Unfortunately, they had put brood into this free ranging comb, and I was worried that the queen might be up there, above the inner cover and vulnerable to my removal skills.

So I painstakingly removed each bee from the comb and put them back down below where they belonged and then removed the comb.

It was a lot of work.  And the bees were not happy with me.  It is at this point that my thin gloves failed me and I started getting minor stings.  

I then moved on to check for swarm cells and was so happy to spot last year's queen on one of the frames, right where she belongs.

Finding no swarm cells, I closed it back up and will split them another day, hopefully when I have extra hands and better gloves.
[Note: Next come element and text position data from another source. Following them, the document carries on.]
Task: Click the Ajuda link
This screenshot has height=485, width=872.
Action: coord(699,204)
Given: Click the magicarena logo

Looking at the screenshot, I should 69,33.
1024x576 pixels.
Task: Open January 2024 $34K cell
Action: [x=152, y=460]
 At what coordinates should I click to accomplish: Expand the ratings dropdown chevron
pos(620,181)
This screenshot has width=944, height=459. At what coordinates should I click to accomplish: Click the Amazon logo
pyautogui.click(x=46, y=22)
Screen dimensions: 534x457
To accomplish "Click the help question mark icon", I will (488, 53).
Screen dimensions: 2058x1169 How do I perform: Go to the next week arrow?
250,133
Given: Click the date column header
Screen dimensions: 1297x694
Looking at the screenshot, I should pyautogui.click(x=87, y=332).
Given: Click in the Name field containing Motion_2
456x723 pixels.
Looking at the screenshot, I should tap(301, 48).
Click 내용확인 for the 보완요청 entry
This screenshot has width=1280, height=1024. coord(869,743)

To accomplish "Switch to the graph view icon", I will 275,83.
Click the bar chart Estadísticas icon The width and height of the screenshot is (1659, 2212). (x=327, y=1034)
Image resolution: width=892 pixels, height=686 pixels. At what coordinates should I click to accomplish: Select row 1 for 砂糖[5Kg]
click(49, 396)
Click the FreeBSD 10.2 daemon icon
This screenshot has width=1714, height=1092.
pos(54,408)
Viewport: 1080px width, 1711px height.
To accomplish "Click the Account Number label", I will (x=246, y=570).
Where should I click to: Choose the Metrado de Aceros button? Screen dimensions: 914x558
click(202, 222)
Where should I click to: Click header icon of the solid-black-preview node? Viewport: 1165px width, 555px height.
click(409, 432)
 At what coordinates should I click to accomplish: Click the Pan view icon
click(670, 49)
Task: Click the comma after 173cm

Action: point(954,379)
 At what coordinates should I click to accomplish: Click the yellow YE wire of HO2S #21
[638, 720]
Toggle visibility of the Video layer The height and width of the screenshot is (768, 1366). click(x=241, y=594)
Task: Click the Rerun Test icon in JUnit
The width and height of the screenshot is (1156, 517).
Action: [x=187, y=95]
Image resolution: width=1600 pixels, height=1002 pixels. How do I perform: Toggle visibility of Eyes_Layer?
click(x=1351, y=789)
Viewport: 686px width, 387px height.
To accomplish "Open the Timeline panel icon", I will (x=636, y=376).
I stood back to admire my work.

The package bees that had not been helpful and had flown up or stayed in the package were slowly working their way into that hive.

That's when it started raining.

And then it started hailing.

I grabbed a table cloth I was using to cover hive boxes when they are open and exposed, and threw it over the package's hive and the package on the ground.  And stood there in the pelting hail and protected that cloud of flying bees.

I held it up with my head, which allowed me to get very close up to this italian honeybee.

The storm passed quickly, but lasted long enough to drench my veil and make it stick to my neck, allowing one last sting through the netting from a hailed upon and understandably frustrated bee.

Lest you don't believe me.

I think they are ok.  They seemed to be happily still flying about and moving into the entrance of the hive.

And the storm moved out.  Just in time for lacrosse practice.